- [TEKST DOCUMENT]

......

ECLI:NL:CRVB:2015:2867

Centrale Raad van Beroep

Datum uitspraak
12 augustus 2015
Publicatiedatum
25 augustus 2015
Zaaknummer
14/5312 WSF
Instantie
Centrale Raad van Beroep
Type
Uitspraak
Rechtsgebied
Bestuursrecht; Socialezekerheidsrecht
Procedures
  • Hoger beroep
Vindplaatsen
  • Rechtspraak.nl
AI samenvatting door LexboostAutomatisch gegenereerd

Hoger beroep inzake studiefinanciering en woonadres appellant

In deze zaak gaat het om een hoger beroep van appellant tegen een besluit van de Minister van Onderwijs, Cultuur en Wetenschap inzake studiefinanciering. De Minister had appellant voor het jaar 2012 studiefinanciering toegekend, maar later herzien naar de norm voor een thuiswonende studerende, omdat uit een huisbezoek was gebleken dat appellant niet op het opgegeven adres woonde. De rechtbank had het beroep van appellant tegen dit besluit ongegrond verklaard, en appellant ging in hoger beroep. De Centrale Raad van Beroep bevestigde de uitspraak van de rechtbank. De Raad oordeelde dat de gronden in hoger beroep dezelfde waren als die in beroep en dat de rechtbank deze gronden uitgebreid had besproken. De Raad onderschreef de overwegingen van de rechtbank en concludeerde dat de bevindingen van het huisbezoek voldoende waren om te concluderen dat appellant niet op het opgegeven adres woonde. De Raad achtte de verklaringen van appellant niet geloofwaardig en bevestigde de aangevallen uitspraak, waardoor het bestreden besluit in stand bleef. Er was geen aanleiding voor een proceskostenveroordeling.

Uitspraak

14/4312 WSF
Datum uitspraak: 12 augustus 2015
Centrale Raad van Beroep
Enkelvoudige kamer
Uitspraak op het hoger beroep tegen de uitspraak van de rechtbank Rotterdam van
15 juli 2014, 13/7867 (aangevallen uitspraak)
Partijen:
[appellant] te [woonplaats] (appellant)
de Minister van Onderwijs, Cultuur en Wetenschap (minister)

......

- [OEFENGEGEVENS]
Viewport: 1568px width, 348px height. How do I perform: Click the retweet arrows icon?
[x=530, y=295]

......

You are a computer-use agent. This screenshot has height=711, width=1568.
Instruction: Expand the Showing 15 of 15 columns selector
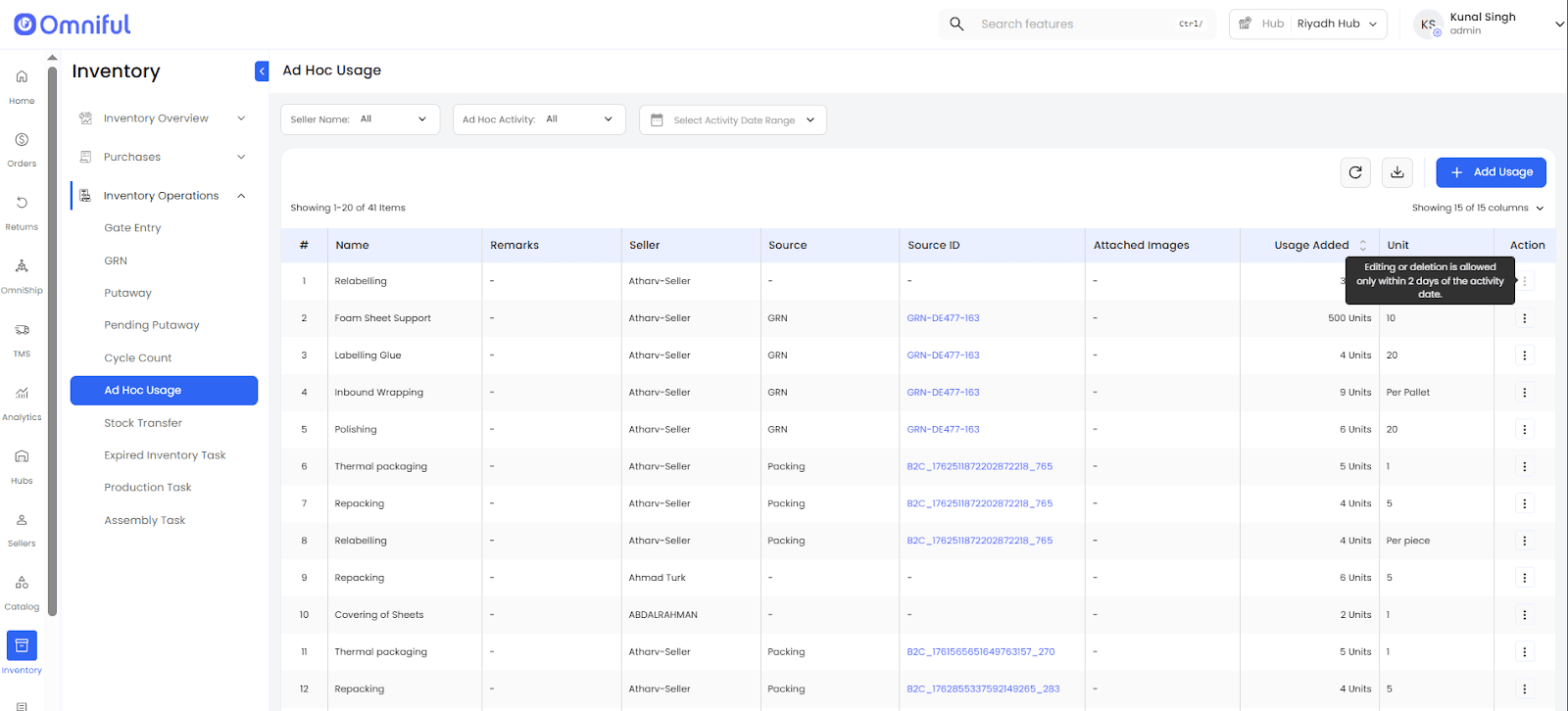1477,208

......

- [UIT TE VOEREN OPDRACHTEN]
a) Schrijf uit de uitspraak van de Centrale Raad van Beroep het stuk van "14/4312 WSF" tot en met "en Wetenschap (minister)" woordelijk over.
b) Zet de regels in de lijst, van de regel met "Viewport: 1568px width, 348px" tot en met de regel met "[x=530, y=295]", om in een Markdown-tabel met de kolommen Nummer en Regel. Laat lege regels weg.

- [ANTWOORDEN OEFENING]
a)
14/4312 WSF
Datum uitspraak: 12 augustus 2015
Centrale Raad van Beroep
Enkelvoudige kamer
Uitspraak op het hoger beroep tegen de uitspraak van de rechtbank Rotterdam van
15 juli 2014, 13/7867 (aangevallen uitspraak)
Partijen:
[appellant] te [woonplaats] (appellant)
de Minister van Onderwijs, Cultuur en Wetenschap (minister)

b)
| Nummer | Regel |
|---|---|
| 1 | Viewport: 1568px width, 348px height. How do I perform: Click the retweet arrows icon? |
| 2 | [x=530, y=295] |